◆ Given instruction: Please copy the stretch from "Semantic Search —" through "# .jsonl.gz files (git-ignored)" in the retrieval project README, swapping "FAISS" for "Annoy".

◆ Excerpt provided:
┄┄┄┄┄┄┄┄┄┄

DSCI 575 — Information Retrieval with BM25 and Embeddings

Team: Roganci Fontelera
Dataset: Amazon Reviews 2023 — Grocery and Gourmet Food category

Project Description

This project implements and compares two information retrieval systems over Amazon book reviews:

BM25 — classic keyword-based retrieval (Okapi BM25 via rank_bm25)
Semantic Search — dense embedding retrieval (all-MiniLM-L6-v2 + FAISS)

A Streamlit web app lets users enter a query and toggle between retrieval methods.

Repository Structure

├── README.md
├── requirements.txt
├── .env                         # API keys — never committed
├── data/
│   ├── raw/                     # .jsonl.gz files (git-ignored)
│   └── processed/               # built indexes (git-ignored)
├── notebooks/
│   └── milestone1_exploration.ipynb
├── src/
│   ├── utils.py                 # shared data loading & tokenisation
│   ├── bm25.py                  # BM25Retriever class
│   └── semantic.py              # SemanticRetriever class
├── results/
│   └── milestone1_discussion.md
└── app/
    └── app.py                   # Streamlit app

Dataset

Source: Amazon Reviews 2023
Category used: Grocery and Gourmet Food
Review file: Grocery_and_Gourmet_Food.jsonl — user-written reviews, ratings, timestamps
Metadata file: meta_Grocery_and_Gourmet_Food.jsonl — product titles, descriptions, features, price

Download both files and place them in data/raw/. Do not commit them to GitHub (they are in .gitignore).

┄┄┄┄┄┄┄┄┄┄

◆ Supplied material:

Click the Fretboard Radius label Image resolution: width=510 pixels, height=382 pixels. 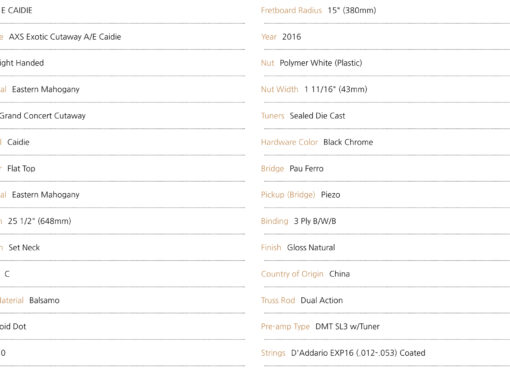pos(291,10)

┄┄┄┄┄┄┄┄┄┄

◆ Solution to this task:
Semantic Search — dense embedding retrieval (all-MiniLM-L6-v2 + Annoy)

A Streamlit web app lets users enter a query and toggle between retrieval methods.

Repository Structure

├── README.md
├── requirements.txt
├── .env                         # API keys — never committed
├── data/
│   ├── raw/                     # .jsonl.gz files (git-ignored)